A pesar de la sugestiva imagen generalizada de Chile como país modelo de democracia luego de una brutal dictadura, realmente lo que existe en este país es una democracia incompleta.
Si relacionamos esta realidad con el cabildo digital propuesto recientemente por el gobierno regional, es decir, con lo que debiera ser una muestra de participación ciudadana inclusiva, se agrava aún más el panorama.Aquella participación presentada a la ciudadanía es fragmentada y atomizada, ausente de toda injerencia en el diseño, evaluación y ejecución de políticas públicas , hasta ahora, planteadas unilateralmente, y que son parte del fondo que ha motivado el rechazo por parte de algunos sectores sociales y políticos.
Si se buscan motivos por medio de los cuales se pueda explicar parcialmente el ausentismo ciudadano en la actividad social y las políticas parche de este gobierno, no cabe duda que se llega a una multicausalidad. El sistema económico neoliberal que fomenta el individualismo y consumismo como política y medio de legitimidad; los enclaves autoritarios aun permanentes, y por lo demás obviados, en dimensiones constitucionales, electorales y ciudadanas de la institucionalidad chilena; el asesinato indiscriminado de las ideologías utópicas y normativas, a fin de cuentas cauces pasados de materialización de lo social – particular a lo político; y relacionado con esto, el pragmatismo y voluntarismo como norte para la acción de la “alta política”, derivado en el radicalismo populista, entre muchas otras.
Por esto, no es ajeno ver en estos días, gracias a la mala costumbre, a una intendenta y a ciertos concejales (¿de derecha o independientes?) discutir desde un equívoco, al sostener que la digitalización de los derechos civiles y políticos es una manera aceptable de estimulación a la participación de la población.
Pretenden bajo esta acción, reflejo de una concepción de sociedad que intenta mantener aletargado e inactivo el grueso de la sociedad y tiende a la elitizacion de la participación política, perpetuar un diseño institucional sumamente deficiente, un frankenstein de democracia participativa.

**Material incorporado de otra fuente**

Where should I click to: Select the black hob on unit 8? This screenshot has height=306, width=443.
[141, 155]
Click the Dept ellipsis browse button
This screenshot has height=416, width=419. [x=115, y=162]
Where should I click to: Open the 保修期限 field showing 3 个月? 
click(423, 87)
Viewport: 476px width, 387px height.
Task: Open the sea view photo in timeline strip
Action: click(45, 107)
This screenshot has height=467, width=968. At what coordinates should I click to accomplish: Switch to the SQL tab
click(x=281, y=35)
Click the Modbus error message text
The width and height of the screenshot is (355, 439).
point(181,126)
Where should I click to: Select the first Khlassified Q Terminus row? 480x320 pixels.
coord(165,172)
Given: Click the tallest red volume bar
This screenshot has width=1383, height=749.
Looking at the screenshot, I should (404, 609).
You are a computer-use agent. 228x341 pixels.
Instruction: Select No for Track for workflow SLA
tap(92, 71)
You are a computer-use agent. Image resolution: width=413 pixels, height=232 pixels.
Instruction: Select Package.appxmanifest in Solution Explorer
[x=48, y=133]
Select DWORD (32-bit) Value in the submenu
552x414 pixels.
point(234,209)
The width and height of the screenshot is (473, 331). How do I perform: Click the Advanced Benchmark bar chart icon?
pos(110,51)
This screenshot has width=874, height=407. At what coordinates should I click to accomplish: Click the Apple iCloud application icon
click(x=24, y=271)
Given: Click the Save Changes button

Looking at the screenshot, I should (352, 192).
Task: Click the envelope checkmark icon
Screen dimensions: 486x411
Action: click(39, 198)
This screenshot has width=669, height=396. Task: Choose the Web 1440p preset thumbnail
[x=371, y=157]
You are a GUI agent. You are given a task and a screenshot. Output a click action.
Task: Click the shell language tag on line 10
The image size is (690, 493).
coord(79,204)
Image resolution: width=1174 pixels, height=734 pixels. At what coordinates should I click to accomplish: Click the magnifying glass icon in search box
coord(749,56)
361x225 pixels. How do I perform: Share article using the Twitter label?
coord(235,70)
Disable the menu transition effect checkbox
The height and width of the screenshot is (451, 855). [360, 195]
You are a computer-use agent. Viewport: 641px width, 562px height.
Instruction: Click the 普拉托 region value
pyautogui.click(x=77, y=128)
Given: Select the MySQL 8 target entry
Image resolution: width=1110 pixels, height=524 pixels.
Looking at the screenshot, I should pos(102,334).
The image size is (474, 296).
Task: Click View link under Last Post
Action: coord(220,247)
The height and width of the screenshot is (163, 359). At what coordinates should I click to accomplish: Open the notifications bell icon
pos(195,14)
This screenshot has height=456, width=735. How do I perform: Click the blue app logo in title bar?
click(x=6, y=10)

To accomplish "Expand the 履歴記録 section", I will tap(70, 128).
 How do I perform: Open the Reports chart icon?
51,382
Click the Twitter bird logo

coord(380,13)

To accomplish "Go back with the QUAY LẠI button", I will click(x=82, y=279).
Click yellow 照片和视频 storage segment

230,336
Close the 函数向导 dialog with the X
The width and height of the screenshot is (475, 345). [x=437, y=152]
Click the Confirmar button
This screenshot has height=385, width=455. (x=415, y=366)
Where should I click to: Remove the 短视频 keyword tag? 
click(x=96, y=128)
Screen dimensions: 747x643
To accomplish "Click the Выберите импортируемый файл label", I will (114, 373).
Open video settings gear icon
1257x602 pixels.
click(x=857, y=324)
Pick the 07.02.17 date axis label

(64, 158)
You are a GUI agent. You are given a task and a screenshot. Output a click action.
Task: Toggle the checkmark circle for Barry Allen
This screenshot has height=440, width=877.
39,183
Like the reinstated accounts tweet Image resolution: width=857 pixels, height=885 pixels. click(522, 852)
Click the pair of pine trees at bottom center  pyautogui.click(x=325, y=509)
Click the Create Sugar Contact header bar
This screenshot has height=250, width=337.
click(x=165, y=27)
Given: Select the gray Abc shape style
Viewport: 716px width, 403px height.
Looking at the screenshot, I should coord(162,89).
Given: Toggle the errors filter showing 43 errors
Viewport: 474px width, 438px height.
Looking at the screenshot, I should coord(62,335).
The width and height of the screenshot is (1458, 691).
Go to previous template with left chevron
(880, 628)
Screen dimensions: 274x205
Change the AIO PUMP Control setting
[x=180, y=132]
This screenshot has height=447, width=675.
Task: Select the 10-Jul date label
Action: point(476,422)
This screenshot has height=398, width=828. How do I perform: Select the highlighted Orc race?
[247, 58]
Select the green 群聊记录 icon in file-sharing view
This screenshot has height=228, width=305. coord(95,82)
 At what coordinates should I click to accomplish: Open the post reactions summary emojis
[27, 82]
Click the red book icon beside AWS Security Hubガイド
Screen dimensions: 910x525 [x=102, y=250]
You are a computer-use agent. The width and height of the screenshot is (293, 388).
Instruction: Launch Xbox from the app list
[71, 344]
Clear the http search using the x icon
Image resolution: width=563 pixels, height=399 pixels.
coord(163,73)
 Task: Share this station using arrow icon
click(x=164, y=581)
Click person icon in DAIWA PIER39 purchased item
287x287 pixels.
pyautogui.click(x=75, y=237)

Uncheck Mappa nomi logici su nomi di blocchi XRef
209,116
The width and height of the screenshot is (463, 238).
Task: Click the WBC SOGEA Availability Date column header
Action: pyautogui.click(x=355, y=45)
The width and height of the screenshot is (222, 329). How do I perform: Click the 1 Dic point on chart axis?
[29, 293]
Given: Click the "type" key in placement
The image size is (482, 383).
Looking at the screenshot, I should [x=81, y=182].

También se cae en la cobardía que viene a relucir la incapacidad de un cara a cara, de una dinámica orgánica y participativa y en la inconsciencia social de no entender – o no querer hacerlo – que aun hay un número importante de ciudadanos ajenos a este mundo digital, no por opción, sino por imposición, aunque sea síntoma de otra enfermedad.
Como bien dijo el político, filosofo y economista inglés, Stuart Mill: “Una persona con una creencia representa una fuerza social equivalente a la de noventa y nueve personas que sólo se mueven por interés”, que en el contexto actual son más de una, para la desgracia de esos noventa y nueve.